Synthesized from 4 reviews (agents: codex, gemini | types: security, default)

@roborev-ci
Copy link

roborev-ci bot commented Feb 18, 2026

roborev: Combined Review (5d10a9f5)

Verdict: Changes are not ready to merge due to 3 High and 3 Medium issues requiring fixes.

High

  1. Pathspec injection risk when staging patch files

    • File: cmd/roborev/tui.go:3865
    • commitPatch() passes patch-derived filenames into git add -- <files...>, which can still honor Git pathspec magic (e.g. :(...)) and stage unintended paths.
    • Fix: use literal pathspec mode (git --literal-pathspecs add -- ... or :(literal) per path) and reject suspicious pathspec patterns.
  2. Unsafe auto-enable of local-file submodule protocol

    • Files: internal/worktree/worktree.go:46, internal/worktree/worktree.go:58
    • Worktree creation enables protocol.file.allow=always based on repo .gitmodules, allowing untrusted repos to trigger local file-path submodule fetch behavior.
    • Fix: require explicit trusted opt-in; if enabled, enforce strict path allowlisting.
  3. Migration ordering bug can break startup on legacy DBs

    • Files: internal/storage/db.go:433, internal/storage/db.go:625, internal/storage/db.go:757
    • migrateJobStatusConstraint() can recreate idx_review_jobs_uuid before migrateSyncColumns() adds uuid, causing failures (no such column: uuid) on older schemas.
    • Fix: run sync-column migration earlier or gate index creation on uuid existence.

Medium

  1. Terminal escape sequence injection in patch viewer

    • File: cmd/roborev/tui.go:3652
    • Raw patch lines are rendered directly; untrusted content can include ANSI/OSC control sequences (spoofing/clipboard abuse).
    • Fix: strip/escape unsafe control sequences before rendering.
  2. applied/rebased transitions not restricted to fix jobs

    • Files: internal/storage/jobs.go:1125, internal/storage/jobs.go:1147, internal/daemon/server.go:1666, internal/daemon/server.go:1696
    • MarkJobApplied/MarkJobRebased can update any done job, including non-fix jobs, causing invalid state transitions.
    • Fix: enforce AND job_type='fix' in update conditions and return sql.ErrNoRows otherwise.
  3. Applying patch may commit unrelated local edits in touched files

    • Files: cmd/roborev/tui.go:3779, cmd/roborev/tui.go:3823
    • After patch apply, git add -- <files> stages full file content, potentially including pre-existing unrelated edits.
    • Fix: require clean working tree before apply, or use index-driven flow (git apply --index) so only patch-intended changes are committed.

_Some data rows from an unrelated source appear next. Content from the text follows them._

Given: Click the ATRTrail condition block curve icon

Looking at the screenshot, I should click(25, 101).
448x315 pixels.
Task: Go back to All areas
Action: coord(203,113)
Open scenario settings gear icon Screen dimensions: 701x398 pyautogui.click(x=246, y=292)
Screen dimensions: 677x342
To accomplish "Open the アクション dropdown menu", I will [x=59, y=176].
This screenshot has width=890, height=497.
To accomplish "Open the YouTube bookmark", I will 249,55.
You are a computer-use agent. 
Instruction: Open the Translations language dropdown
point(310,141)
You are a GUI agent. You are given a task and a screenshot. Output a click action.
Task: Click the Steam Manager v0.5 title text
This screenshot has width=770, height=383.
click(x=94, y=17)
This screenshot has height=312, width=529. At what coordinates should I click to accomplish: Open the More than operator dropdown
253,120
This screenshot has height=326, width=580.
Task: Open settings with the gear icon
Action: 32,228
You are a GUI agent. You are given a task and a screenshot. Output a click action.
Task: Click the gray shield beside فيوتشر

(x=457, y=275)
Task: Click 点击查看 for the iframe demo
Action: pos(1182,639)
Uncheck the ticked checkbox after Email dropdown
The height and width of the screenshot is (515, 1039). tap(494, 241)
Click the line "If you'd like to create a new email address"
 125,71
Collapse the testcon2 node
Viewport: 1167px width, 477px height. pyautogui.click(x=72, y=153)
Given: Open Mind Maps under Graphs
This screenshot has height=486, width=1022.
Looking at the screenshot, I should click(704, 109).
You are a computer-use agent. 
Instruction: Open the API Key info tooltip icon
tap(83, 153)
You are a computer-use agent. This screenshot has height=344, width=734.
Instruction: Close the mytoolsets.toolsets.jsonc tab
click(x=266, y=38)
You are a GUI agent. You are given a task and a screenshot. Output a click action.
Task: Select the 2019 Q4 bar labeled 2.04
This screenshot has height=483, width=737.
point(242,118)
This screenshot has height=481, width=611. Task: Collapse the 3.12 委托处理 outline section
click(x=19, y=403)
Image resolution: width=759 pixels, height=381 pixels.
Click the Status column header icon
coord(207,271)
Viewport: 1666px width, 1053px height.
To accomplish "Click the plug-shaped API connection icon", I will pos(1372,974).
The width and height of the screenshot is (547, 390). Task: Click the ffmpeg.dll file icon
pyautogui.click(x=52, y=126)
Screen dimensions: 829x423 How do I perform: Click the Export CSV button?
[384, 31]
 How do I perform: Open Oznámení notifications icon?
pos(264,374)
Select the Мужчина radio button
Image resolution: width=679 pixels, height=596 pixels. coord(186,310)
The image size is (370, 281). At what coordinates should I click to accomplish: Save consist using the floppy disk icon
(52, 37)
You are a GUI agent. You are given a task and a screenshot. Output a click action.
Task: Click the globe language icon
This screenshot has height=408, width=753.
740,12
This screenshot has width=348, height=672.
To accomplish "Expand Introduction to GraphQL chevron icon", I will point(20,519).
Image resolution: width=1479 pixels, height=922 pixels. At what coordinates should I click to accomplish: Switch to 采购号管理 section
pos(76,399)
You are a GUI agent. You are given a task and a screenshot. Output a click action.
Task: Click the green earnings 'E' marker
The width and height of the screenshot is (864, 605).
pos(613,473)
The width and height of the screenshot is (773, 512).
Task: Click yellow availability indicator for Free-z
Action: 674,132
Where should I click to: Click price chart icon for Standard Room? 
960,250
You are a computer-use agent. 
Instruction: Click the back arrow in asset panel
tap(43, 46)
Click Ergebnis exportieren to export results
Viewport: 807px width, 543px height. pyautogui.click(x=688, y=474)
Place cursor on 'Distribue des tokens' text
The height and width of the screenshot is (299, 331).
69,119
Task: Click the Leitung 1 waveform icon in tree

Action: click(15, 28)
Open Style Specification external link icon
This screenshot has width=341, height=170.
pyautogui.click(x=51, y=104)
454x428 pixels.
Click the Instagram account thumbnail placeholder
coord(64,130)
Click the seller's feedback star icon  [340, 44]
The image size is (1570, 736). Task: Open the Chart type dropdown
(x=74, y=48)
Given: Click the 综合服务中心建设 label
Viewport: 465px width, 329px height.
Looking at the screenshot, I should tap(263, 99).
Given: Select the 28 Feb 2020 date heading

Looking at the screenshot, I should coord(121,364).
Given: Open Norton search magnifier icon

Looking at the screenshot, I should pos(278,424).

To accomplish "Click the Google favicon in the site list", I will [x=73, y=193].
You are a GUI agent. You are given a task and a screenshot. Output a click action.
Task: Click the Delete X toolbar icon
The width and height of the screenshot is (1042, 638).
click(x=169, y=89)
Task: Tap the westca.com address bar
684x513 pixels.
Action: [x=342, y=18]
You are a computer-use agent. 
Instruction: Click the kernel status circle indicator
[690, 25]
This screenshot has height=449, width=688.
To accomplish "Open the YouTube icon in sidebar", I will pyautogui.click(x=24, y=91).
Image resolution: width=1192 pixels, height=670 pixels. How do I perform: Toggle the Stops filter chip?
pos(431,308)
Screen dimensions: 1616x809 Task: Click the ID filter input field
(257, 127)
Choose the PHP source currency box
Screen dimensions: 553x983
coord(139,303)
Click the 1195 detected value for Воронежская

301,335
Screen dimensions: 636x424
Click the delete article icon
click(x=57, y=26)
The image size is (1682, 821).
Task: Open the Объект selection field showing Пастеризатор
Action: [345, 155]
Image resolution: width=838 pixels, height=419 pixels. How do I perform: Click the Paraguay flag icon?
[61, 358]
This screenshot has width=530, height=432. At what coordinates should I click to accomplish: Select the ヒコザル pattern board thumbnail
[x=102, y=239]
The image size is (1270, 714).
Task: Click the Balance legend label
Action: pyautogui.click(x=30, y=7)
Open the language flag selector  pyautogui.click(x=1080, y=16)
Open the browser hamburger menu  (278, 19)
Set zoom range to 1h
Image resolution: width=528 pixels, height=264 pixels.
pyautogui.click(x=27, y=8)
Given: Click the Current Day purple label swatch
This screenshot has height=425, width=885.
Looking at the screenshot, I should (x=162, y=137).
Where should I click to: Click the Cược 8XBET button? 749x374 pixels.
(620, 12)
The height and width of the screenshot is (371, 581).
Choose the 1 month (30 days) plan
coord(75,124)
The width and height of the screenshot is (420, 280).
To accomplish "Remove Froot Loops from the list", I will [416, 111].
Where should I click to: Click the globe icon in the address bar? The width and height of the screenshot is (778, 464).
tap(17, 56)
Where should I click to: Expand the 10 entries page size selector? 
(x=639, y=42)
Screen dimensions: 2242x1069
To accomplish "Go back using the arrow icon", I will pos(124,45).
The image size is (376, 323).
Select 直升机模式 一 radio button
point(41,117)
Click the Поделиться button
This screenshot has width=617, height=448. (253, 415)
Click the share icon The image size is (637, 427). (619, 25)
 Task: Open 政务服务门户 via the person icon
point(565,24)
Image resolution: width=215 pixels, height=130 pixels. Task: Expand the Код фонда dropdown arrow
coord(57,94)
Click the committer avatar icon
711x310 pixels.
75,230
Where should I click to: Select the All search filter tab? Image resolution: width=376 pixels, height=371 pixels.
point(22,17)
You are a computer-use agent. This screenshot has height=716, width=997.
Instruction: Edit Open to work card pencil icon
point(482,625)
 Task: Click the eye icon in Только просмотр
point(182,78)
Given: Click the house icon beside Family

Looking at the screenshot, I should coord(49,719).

Synthesized from 4 reviews (agents: codex, gemini | types: default, security)

@mariusvniekerk
Copy link
Contributor Author

mariusvniekerk commented Feb 18, 2026

Tasks View Screenshot

Screenshot 2026-02-18 at 13 08 42

TUI showing the tasks view with fix job statuses, help overlay with keybindings/workflow, and review output.

@roborev-ci
Copy link

roborev-ci bot commented Feb 18, 2026

roborev: Combined Review (edb46f1b)

Verdict: Not merge-ready — 1 High and 5 Medium issues remain after deduplication.

High

  1. Untrusted .gitmodules can force unsafe local-path submodule fetches
    • File/line: internal/worktree/worktree.go:47, internal/worktree/worktree.go:59, internal/worktree/worktree.go:175
    • Issue: Auto-enabling protocol.file.allow=always based on .gitmodules (attacker-controlled in untrusted/shared repos) bypasses safer git defaults and can enable local-path submodule access/exfiltration risk.
    • Suggested fix: Require explicit opt-in for protocol.file.allow=always; validate/deny unsafe file URLs (absolute paths, .., UNC) unless explicitly allowed.

Medium

  1. Terminal escape injection risk when rendering patch lines

    • File/line: cmd/roborev/tui.go (around renderPatchView, b.WriteString(" " + display))
    • Issue: Patch content is written to terminal without control-sequence sanitization, allowing ANSI/OSC escape abuse from untrusted repository content.
    • Suggested fix: Strip/escape control sequences (especially ESC-initiated) before render.
  2. Diff prefix stripping can corrupt valid paths (patchFiles)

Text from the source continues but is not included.